Federal law requires courts to screen in forma pauperis complaints, 28 U.S.C. § 1915(e), and prisoner complaints seeking relief against a governmental entity, officer, or employee, 28 U.S.C. § 1915A. Claims that are legally frivolous or malicious; that fail to state a claim for relief; or that seek money from a defendant who is immune from paying damages should be dismissed before the defendants are served. 28 U.S.C. § 1915(e); 28 U.S.C. § 1915A. A claim is legally frivolous if it “lacks an arguable basis in either law or fact.” Neitzke v. Williams, 490 U.S. 319, 328 (1989). FED. R. CIV. P. 8(a)(2) requires only “a short and plain statement of the claim showing that the pleader is entitled to relief.” A complaint must contain enough facts to state a claim to relief that is plausible on its face, not merely conceivable. Bell Atlantic Corporation v. Twombly, 550 U.S. 544, 570 (2007). However, a pro se plaintiff’s allegations must be construed liberally. Burke v. North Dakota Dept. of Corr. & Rehab., 294 F.3d 1043, 1043-1044 (8th Cir. 2002) (citations omitted). III. Discussion Bennett sued Poinsett County Drug Task Force Lieutenant Jared Cook and Poinsett County Sheriff Kevin Molder in their personal and official capacities alleging his home was unlawfully

searched, that he was illegally arrested, as a result, is unlawfully jailed pending trial. (Doc. 2 at 4).
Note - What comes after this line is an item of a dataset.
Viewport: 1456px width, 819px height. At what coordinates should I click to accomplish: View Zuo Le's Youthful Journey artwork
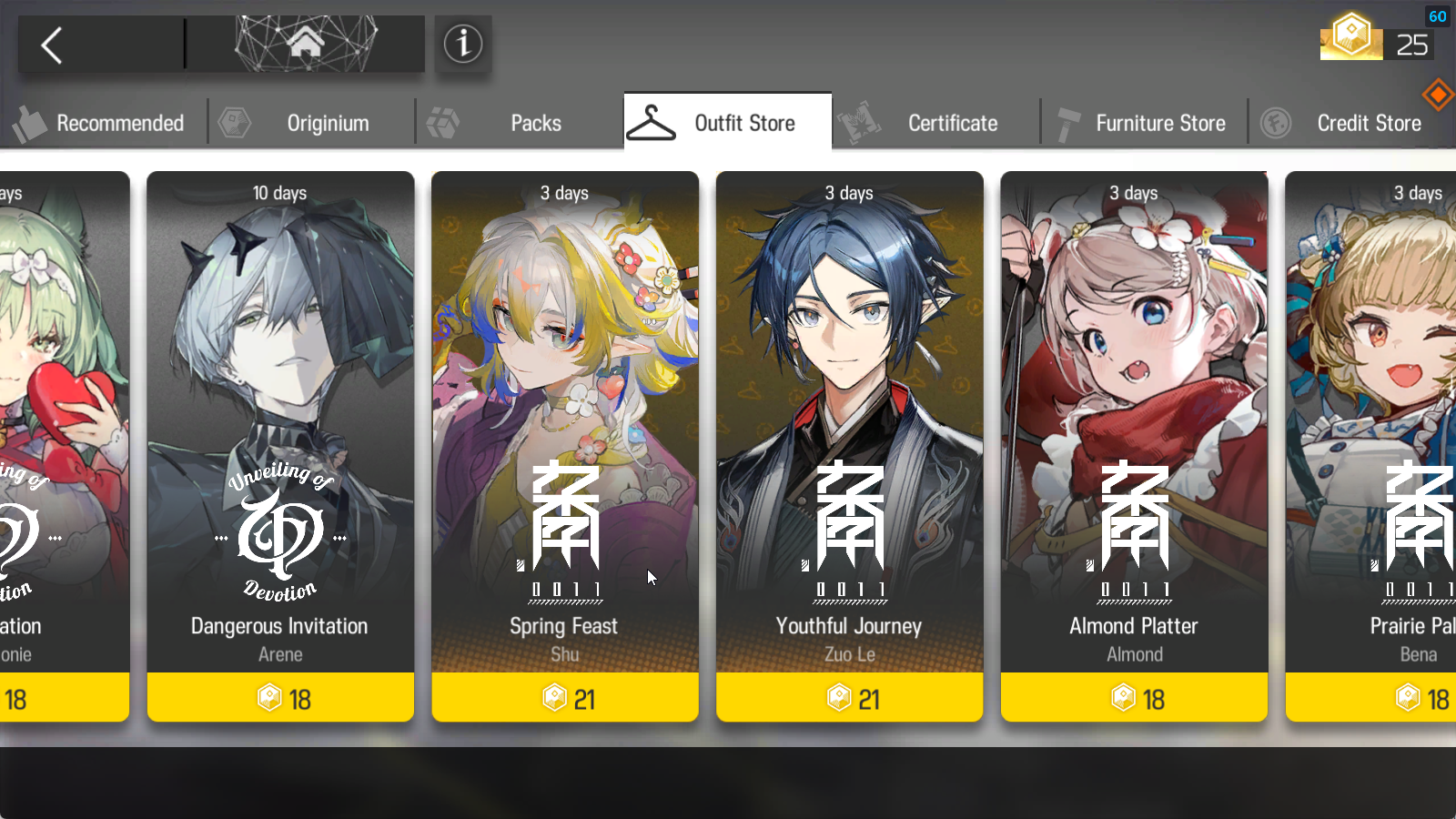[850, 422]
Bennett seeks damages. In Younger v. Harris, 401 U.S. 37, 43-45 (1971), the Supreme Court held that federal courts should abstain from interfering in ongoing state proceedings. The Court explained the rationale for such abstention as follows: [The concept of federalism] represent[s] . . . a system in which there is sensitivity to the legitimate interests of both State and National Governments, and in which the National Government, anxious though it may be to vindicate and protect federal rights and federal interests, always endeavors to do so in ways that will not unduly interfere with the legitimate activities of the States.
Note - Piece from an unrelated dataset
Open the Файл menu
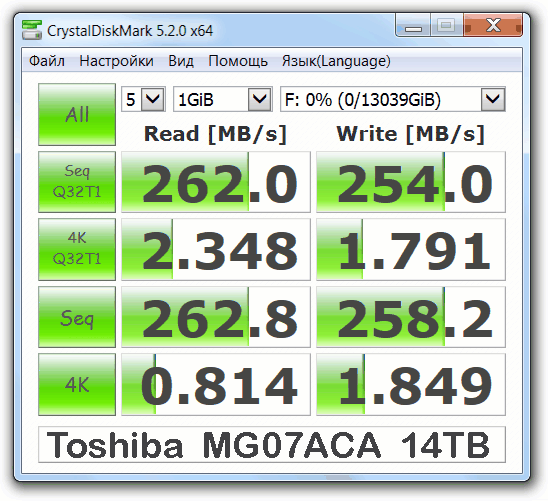548x501 pixels. (x=46, y=61)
Id. at 44. Accordingly, a federal court must abstain from entertaining constitutional claims when: (1) there is an ongoing state judicial proceeding; (2) the state proceeding implicates important state interests; and (3) there is an adequate opportunity in the state proceedings to raise the constitutional challenges. Yamaha Motor Corp. v. Stroud, 179 F.3d 598, 602 (8th Cir. 1999); Yamaha Motor Corp. v. Riney, 21 F.3d 793, 797 (8th Cir. 1994). If all three questions are answered affirmatively, a federal court should abstain unless it detects “bad faith, harassment, or some other extraordinary circumstance that would make abstention inappropriate.” Middlesex County Ethics Comm’n v. Garden State Bar Ass’n, 457 U.S. 423, 435 (1982). Bennett is currently facing state criminal charges for the aggravated assault of a police officer and possession of drugs and drug paraphernalia. See State v. Bennett, 583CR-24-98 (Poinsett County) (drug charges); State v. Bennett, 583CR-24-13 (Poinsett County) (assault charge).